Task input:
*** Block opens ***
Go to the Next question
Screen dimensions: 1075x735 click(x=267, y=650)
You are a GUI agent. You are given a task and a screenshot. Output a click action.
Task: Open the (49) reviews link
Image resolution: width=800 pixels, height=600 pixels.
*** Block closes ***
Work request: Give the data again, exactly as written.

Task output:
Go to the Next question
Screen dimensions: 1075x735 click(x=267, y=650)
You are a GUI agent. You are given a task and a screenshot. Output a click action.
Task: Open the (49) reviews link
Image resolution: width=800 pixels, height=600 pixels.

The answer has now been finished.